Amazon has boosted performance of its premier storage offering, Provisioned IOPS, to 20,000 IOPS from the 4,000 of the previous specs while also upgrading from 1 to 16 terabytes of capacity per volume, Barr said.

Barr said the new volumes transfer data more than twice as fast, with maximum throughputs of 160 MBps for General Purpose customers and 320 MBps for those using Provisioned IOPS.

The cloud storage wars are again heating up, with a major shot fired by Google last week on the other end of the storage spectrum.

Google released its Nearline storage offering, which it says dramatically decreases industry-standard access time for data locked in cold storage.

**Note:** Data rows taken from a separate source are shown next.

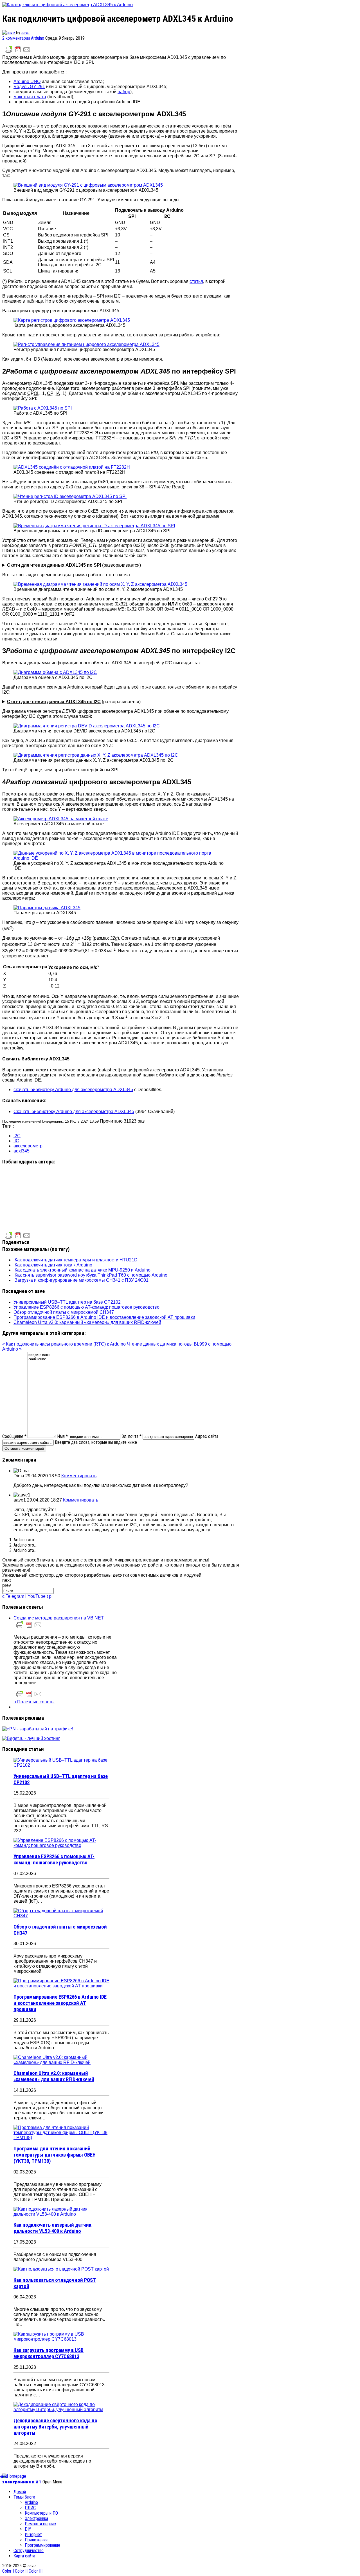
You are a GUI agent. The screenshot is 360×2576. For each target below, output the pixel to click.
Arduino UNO (27, 81)
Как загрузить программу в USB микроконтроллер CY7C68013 (49, 2353)
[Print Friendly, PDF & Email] (17, 52)
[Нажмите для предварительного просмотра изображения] (67, 4)
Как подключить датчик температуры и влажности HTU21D (76, 1259)
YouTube (37, 1596)
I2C (17, 1135)
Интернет (33, 2534)
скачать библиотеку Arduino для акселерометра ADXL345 (73, 1089)
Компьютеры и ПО (41, 2513)
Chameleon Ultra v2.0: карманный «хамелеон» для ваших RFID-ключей (87, 1322)
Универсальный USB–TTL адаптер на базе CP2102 (67, 1302)
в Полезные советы (34, 1701)
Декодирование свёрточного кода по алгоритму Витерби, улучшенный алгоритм (55, 2427)
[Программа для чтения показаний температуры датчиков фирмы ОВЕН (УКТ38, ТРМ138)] (61, 2137)
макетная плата (30, 96)
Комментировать (78, 1475)
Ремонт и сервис (40, 2523)
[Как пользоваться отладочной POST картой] (61, 2269)
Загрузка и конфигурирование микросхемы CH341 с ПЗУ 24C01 (81, 1280)
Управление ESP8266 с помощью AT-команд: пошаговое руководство (86, 1307)
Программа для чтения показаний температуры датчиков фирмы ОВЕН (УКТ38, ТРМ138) (55, 2155)
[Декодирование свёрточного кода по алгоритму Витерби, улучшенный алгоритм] (61, 2409)
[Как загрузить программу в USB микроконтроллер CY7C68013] (61, 2339)
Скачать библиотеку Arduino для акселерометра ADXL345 (74, 1111)
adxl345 (22, 1151)
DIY (28, 2529)
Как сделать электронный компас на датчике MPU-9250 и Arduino (82, 1270)
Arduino (37, 38)
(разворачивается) (74, 565)
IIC (16, 1140)
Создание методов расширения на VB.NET (59, 1618)
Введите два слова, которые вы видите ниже (96, 1442)
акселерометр (28, 1145)
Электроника (36, 2518)
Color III (35, 2571)
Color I (8, 2571)
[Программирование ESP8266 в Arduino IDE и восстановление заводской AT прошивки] (61, 1985)
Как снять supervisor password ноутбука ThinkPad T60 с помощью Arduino (91, 1275)
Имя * (62, 1436)
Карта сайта (24, 2556)
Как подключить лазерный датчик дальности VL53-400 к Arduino (52, 2228)
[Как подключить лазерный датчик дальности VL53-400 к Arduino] (61, 2214)
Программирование (42, 2545)
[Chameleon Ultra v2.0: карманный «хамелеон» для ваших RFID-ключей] (61, 2062)
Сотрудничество (29, 2550)
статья (196, 281)
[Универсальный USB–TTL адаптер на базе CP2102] (61, 1765)
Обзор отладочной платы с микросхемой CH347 (64, 1312)
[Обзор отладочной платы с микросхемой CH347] (61, 1915)
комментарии (16, 38)
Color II (21, 2571)
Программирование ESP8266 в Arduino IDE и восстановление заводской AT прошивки (104, 1317)
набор (124, 91)
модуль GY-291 (29, 86)
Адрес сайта (206, 1436)
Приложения (36, 2540)
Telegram (15, 1596)
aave (25, 32)
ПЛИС (30, 2507)
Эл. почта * (131, 1436)
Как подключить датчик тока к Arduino (53, 1265)
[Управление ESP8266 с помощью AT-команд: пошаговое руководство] (61, 1845)
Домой (20, 2491)
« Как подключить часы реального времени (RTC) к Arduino (64, 1344)
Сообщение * (14, 1436)
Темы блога (24, 2497)
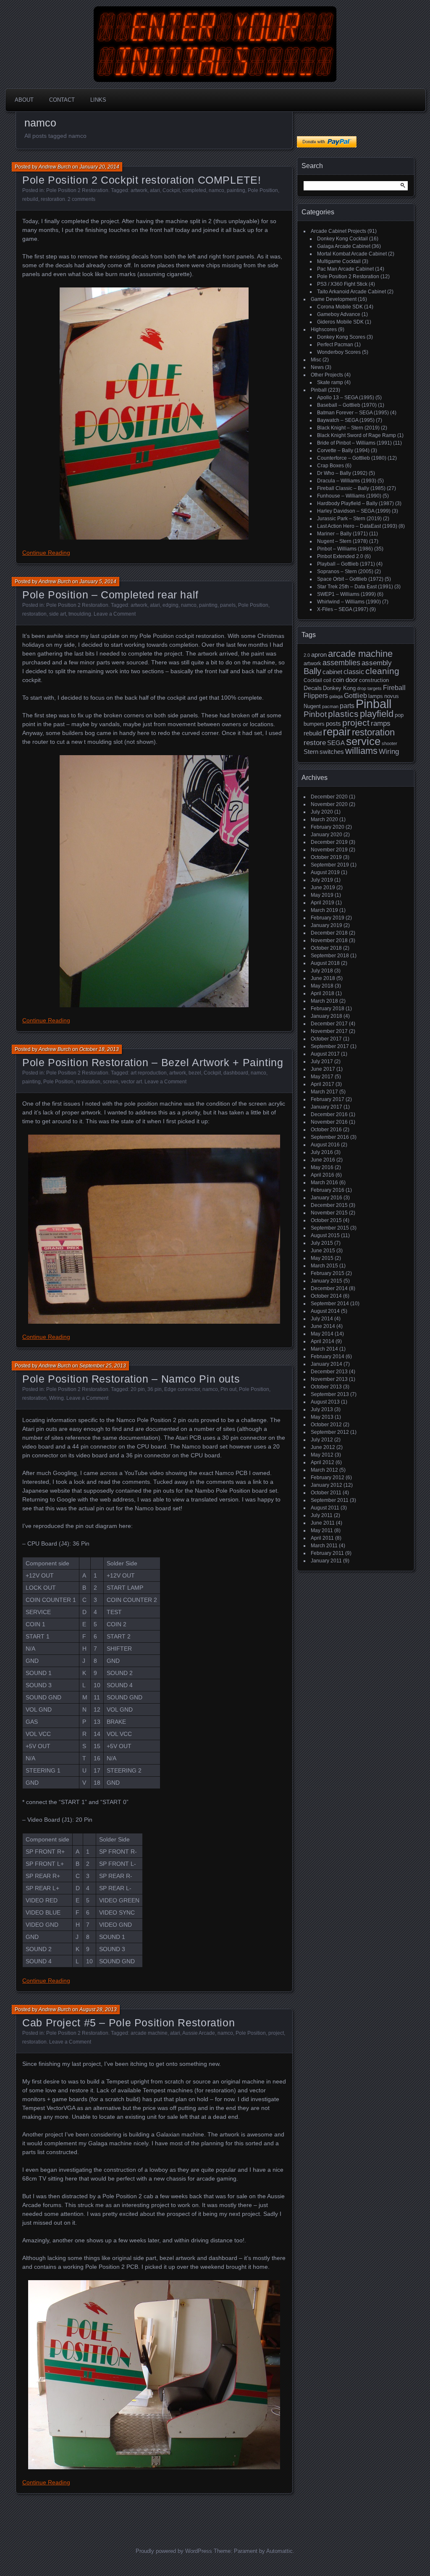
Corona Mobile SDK (340, 307)
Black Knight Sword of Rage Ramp (356, 435)
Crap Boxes (330, 466)
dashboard (235, 1073)
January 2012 (326, 1485)
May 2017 (322, 1077)
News (317, 367)
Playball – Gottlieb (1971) (346, 564)
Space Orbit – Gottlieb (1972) (350, 579)
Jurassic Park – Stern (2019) (349, 519)
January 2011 (326, 1561)
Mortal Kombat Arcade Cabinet (352, 254)
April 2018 (322, 993)
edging (170, 605)
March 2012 (324, 1470)
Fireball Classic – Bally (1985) (351, 488)
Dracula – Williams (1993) (346, 481)
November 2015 (329, 1213)
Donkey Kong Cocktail (342, 239)
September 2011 (330, 1500)
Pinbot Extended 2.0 (340, 556)
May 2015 (322, 1258)
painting (236, 190)
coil (327, 680)
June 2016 (323, 1160)
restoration (53, 199)
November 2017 (329, 1031)
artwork (139, 190)
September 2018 (330, 956)
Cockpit (171, 190)
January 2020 (326, 835)
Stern (311, 751)
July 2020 (322, 812)
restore (315, 743)
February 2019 (327, 918)
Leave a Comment (115, 614)
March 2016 (324, 1182)
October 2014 (326, 1296)
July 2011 (322, 1515)
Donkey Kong (339, 688)
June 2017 (323, 1069)
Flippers (316, 695)
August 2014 (325, 1311)
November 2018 (329, 940)
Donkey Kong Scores (341, 337)
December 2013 (329, 1372)
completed (194, 190)
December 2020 (329, 797)
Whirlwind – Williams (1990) (349, 602)
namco (216, 190)
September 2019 (330, 865)
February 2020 (327, 827)
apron (319, 654)
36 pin (154, 1389)
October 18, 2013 (99, 1049)
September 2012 (330, 1432)
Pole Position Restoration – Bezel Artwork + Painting (152, 1062)
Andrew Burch (55, 167)
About (24, 100)
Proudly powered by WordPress (174, 2551)
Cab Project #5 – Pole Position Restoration (128, 2022)
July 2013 (322, 1409)
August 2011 (325, 1508)
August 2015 (325, 1235)
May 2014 (322, 1334)
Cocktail (313, 680)
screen (110, 1082)
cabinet (332, 672)
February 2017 (327, 1099)
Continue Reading (46, 552)
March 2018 (324, 1001)
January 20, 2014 (99, 167)
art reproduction (149, 1073)
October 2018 (326, 948)
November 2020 (329, 804)
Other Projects (327, 375)
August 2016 (325, 1145)
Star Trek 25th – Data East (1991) (355, 587)
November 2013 (329, 1379)
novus (391, 696)
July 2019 (322, 880)
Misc (316, 360)
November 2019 (329, 850)
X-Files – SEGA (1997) (342, 609)
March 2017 (324, 1092)
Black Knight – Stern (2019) (348, 428)
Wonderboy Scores (339, 352)
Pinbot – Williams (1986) (345, 549)
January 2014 (326, 1364)
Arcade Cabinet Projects (338, 231)
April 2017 (322, 1084)
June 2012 (323, 1447)
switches (332, 751)
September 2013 (330, 1394)
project (276, 2033)
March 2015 (324, 1266)
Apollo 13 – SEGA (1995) (345, 397)
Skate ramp (330, 382)
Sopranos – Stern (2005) (345, 571)
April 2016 (322, 1175)
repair (337, 732)
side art (57, 614)
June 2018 (323, 978)
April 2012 (322, 1462)
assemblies (341, 662)
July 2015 (322, 1243)
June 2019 (323, 887)
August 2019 (325, 872)
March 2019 (324, 910)
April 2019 (322, 903)
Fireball (394, 687)
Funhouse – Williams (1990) (349, 496)
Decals (313, 688)
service (363, 741)
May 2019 (322, 895)
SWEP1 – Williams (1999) (346, 594)
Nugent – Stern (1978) (342, 541)
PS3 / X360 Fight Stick (342, 284)
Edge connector (182, 1389)
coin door (345, 680)
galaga (336, 696)
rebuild (30, 199)
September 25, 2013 (102, 1366)
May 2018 (322, 986)
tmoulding (79, 614)
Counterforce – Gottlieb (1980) (351, 458)
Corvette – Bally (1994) (343, 450)
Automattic (279, 2551)
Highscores (324, 329)
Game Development (334, 299)
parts (347, 705)
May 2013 (322, 1417)
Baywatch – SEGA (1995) (346, 420)
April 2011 (322, 1538)
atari (155, 190)
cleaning (382, 671)
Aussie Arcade (198, 2033)
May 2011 (322, 1530)
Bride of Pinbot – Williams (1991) (354, 443)
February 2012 (327, 1477)
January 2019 (326, 925)
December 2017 (329, 1024)
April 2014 (322, 1341)
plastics (343, 714)
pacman (330, 706)
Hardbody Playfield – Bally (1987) (355, 503)
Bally (312, 671)
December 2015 (329, 1205)
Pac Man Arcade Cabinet (345, 269)
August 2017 (325, 1054)
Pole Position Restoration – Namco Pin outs (131, 1379)
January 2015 (326, 1281)
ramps (381, 723)
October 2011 (326, 1493)
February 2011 (327, 1553)
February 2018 (327, 1008)
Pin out (228, 1389)
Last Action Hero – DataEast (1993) (357, 526)
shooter (389, 743)
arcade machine (149, 2033)
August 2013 (325, 1402)
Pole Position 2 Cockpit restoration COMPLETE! (141, 180)
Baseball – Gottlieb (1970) (347, 405)
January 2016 (326, 1198)
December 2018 (329, 933)
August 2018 (325, 963)
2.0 (307, 655)
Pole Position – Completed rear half (110, 595)
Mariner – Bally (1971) (342, 534)
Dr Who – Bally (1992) (342, 473)
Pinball (319, 390)
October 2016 (326, 1130)
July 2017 (322, 1061)
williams (361, 750)
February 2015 (327, 1273)
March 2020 (324, 819)
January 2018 (326, 1016)
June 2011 (323, 1523)
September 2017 (330, 1046)
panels (228, 605)
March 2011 (324, 1546)
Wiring (56, 1398)
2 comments (81, 199)
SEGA (336, 743)
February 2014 (327, 1356)
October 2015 (326, 1220)
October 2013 (326, 1387)
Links (98, 100)
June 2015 (323, 1251)
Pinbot (315, 714)
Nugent (312, 706)
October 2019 (326, 857)
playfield (376, 714)
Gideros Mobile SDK (340, 322)
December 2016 (329, 1114)
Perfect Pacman (335, 345)
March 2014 (324, 1349)
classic (353, 671)
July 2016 (322, 1152)
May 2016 (322, 1167)
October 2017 (326, 1039)
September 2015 (330, 1228)
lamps (375, 696)
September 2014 (330, 1303)
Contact (62, 100)
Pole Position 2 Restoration (77, 190)
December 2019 (329, 842)
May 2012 (322, 1455)
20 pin (138, 1389)
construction (374, 680)
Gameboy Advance (338, 314)
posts (333, 723)
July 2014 (322, 1319)
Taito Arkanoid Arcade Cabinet (351, 292)
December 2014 (329, 1288)
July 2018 (322, 971)
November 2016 (329, 1122)
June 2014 (323, 1326)
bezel (195, 1073)
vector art (131, 1082)
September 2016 (330, 1137)
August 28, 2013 (98, 2009)
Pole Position (263, 190)
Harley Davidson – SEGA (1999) (354, 511)
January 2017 (326, 1107)
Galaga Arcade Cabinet (343, 246)
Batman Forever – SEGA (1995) (353, 413)
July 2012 (322, 1440)
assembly (377, 663)
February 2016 (327, 1190)
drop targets (369, 688)
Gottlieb (355, 695)
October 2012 (326, 1425)
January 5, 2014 (97, 582)
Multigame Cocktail (339, 261)
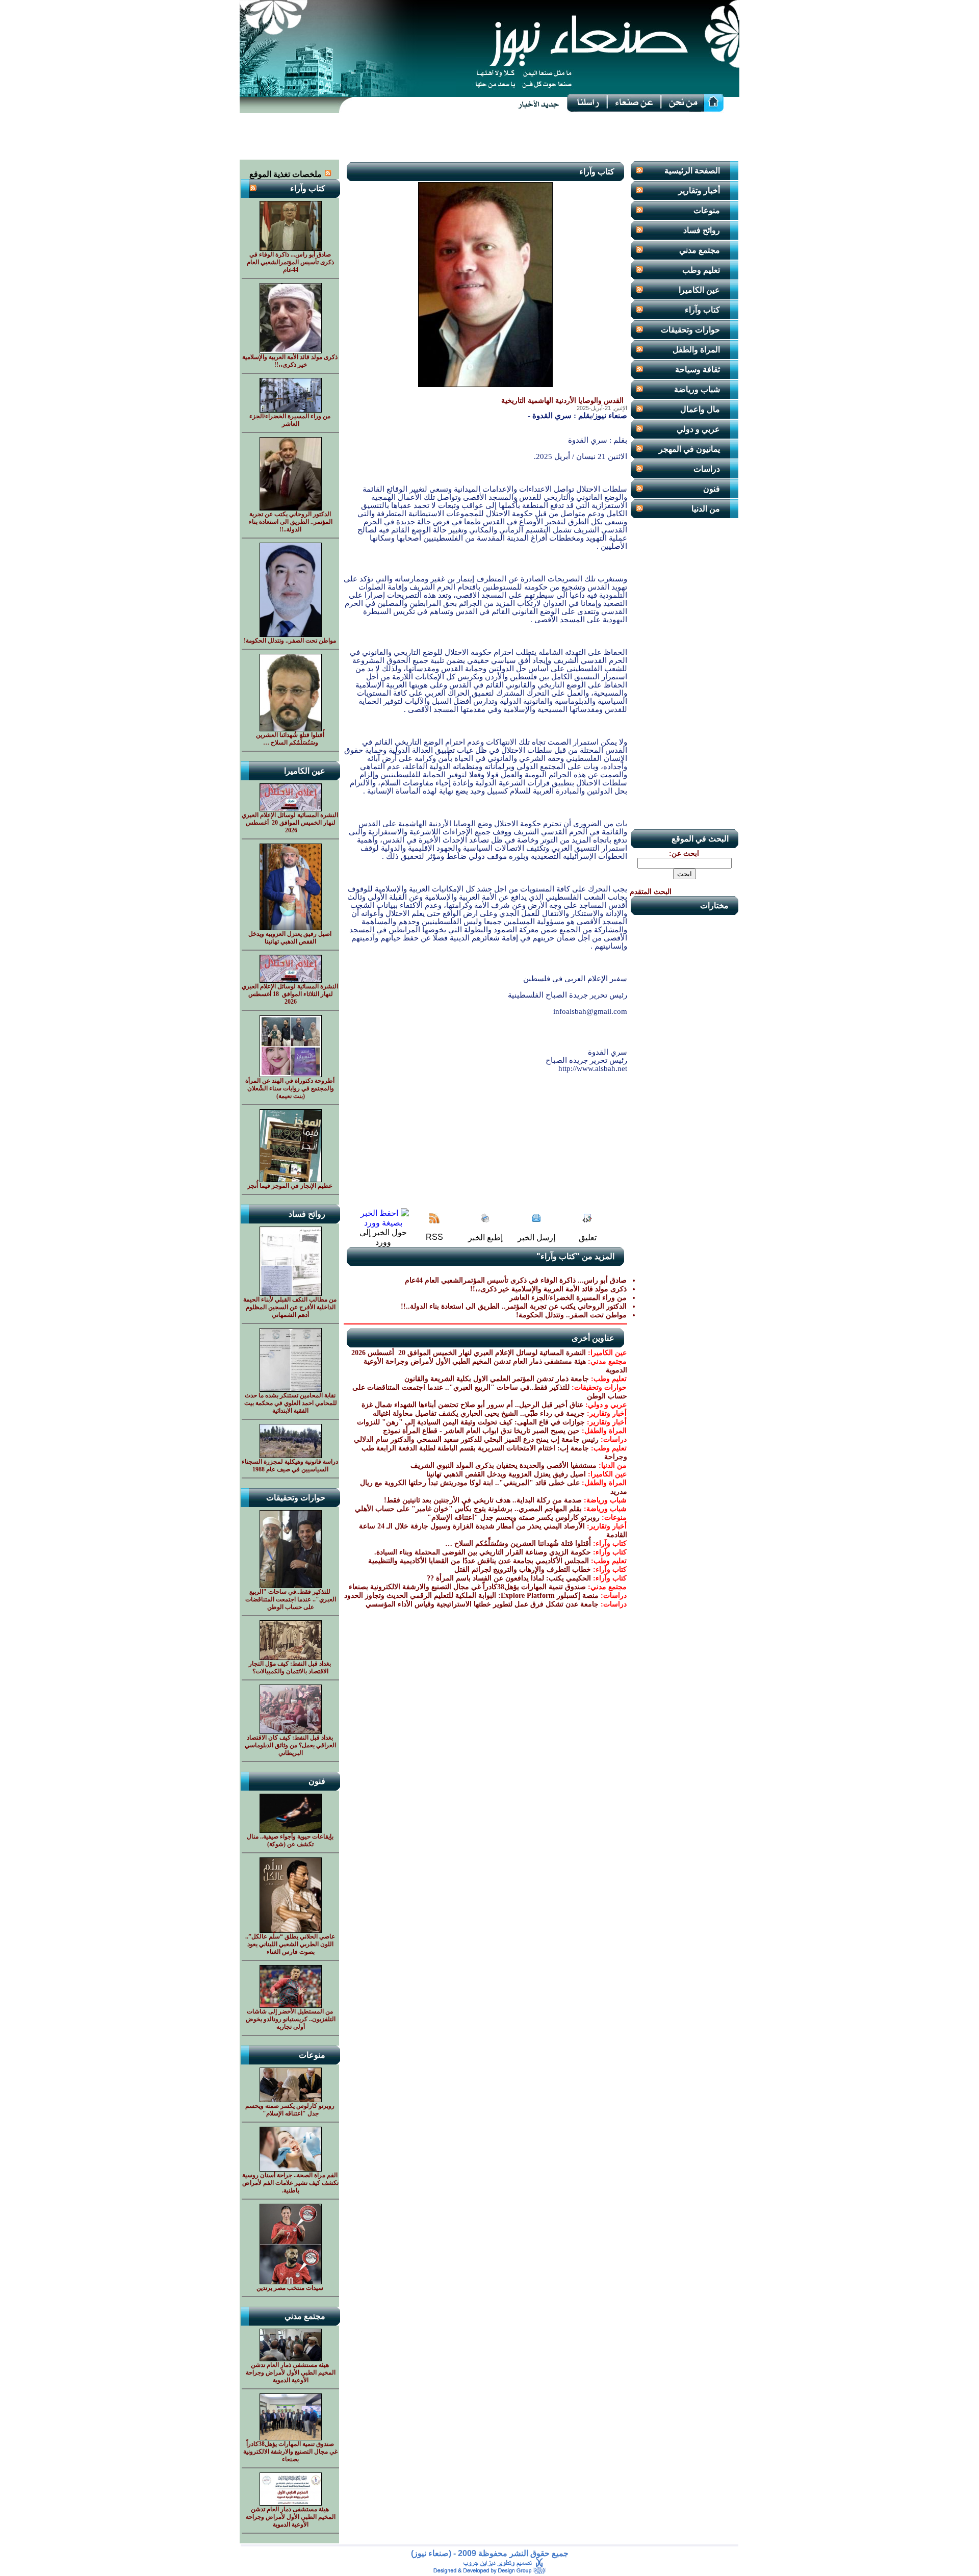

According to Google, Nearline retrieves data significantly faster than Amazon's Glacier service.

Todd Helfter, database operations manager at Jersey City, N.J.-based Datapipe, one of Amazon's largest cloud partners, told CRN the new storage capabilities allow the managed cloud provider to deploy larger database environments without having to go through the effort of striping smaller disks into larger ones.

"In an environment that often depends on snapshots for database backups it is significantly easier to snapshot a single disk volume over multiple volumes striped into a larger disk," Helfter told CRN via email.

He added 20,000 IOPS is fast for any disk, especially one as large as 16 TB.

Ali Hussain, CTO of Flux7, a DevOps-focused solution provider and AWS partner based in Austin, Texas, told CRN via email that "larger volumes are a much appreciated feature in the present world of growing data."

Flux7 often has to setup multiple storage volumes for customers in a RAID configuration, which increases the complexity of the system as well as setup and maintenance costs.

"This is especially a pain point when dealing with big data tools like Hadoop and Cassandra," Hussain told CRN.

But upgraded volume sizes mostly end that practice, allowing Flux7 to deliver greater value to customers. The larger EBS volumes also will help customers afford to use Amazon's Relational Database Service, he said.